EXERCISE BRIEF:
Only some lines are wanted: please transcribe exactly those from the one containing "Task: Reply to Millie's comment" through the end of the data, pictures excluded.

(DATA TO USE begins)

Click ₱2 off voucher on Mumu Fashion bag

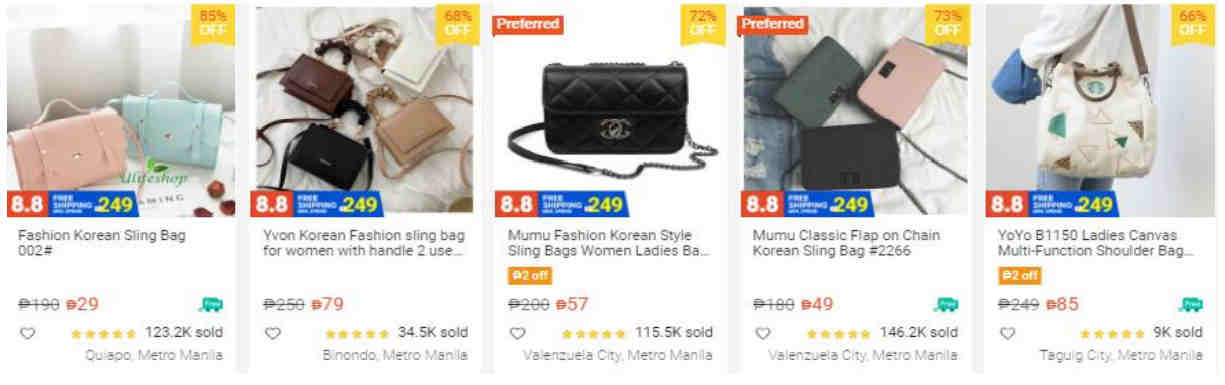coord(531,275)
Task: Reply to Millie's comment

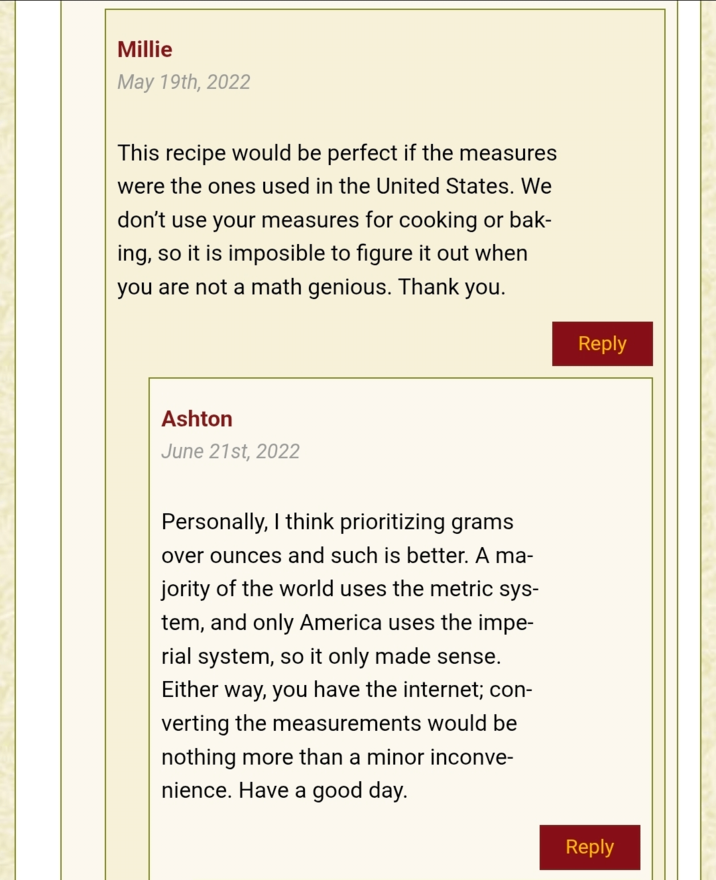Action: tap(602, 343)
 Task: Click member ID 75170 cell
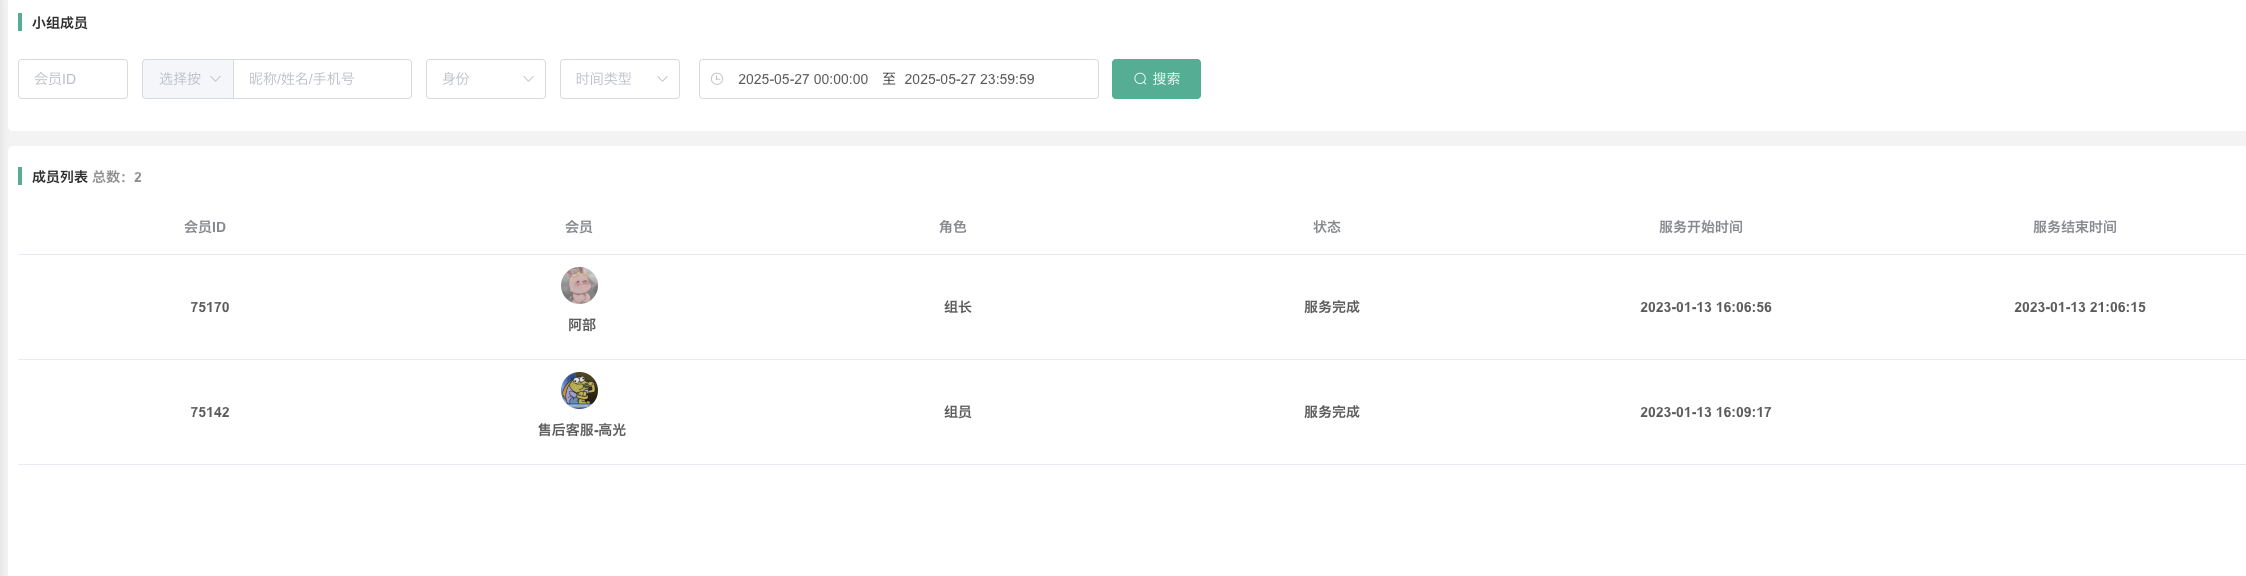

(DATA TO USE ends)

RESPONSE TO THIS EXERCISE:
Task: Reply to Millie's comment

Action: tap(602, 343)
 Task: Click member ID 75170 cell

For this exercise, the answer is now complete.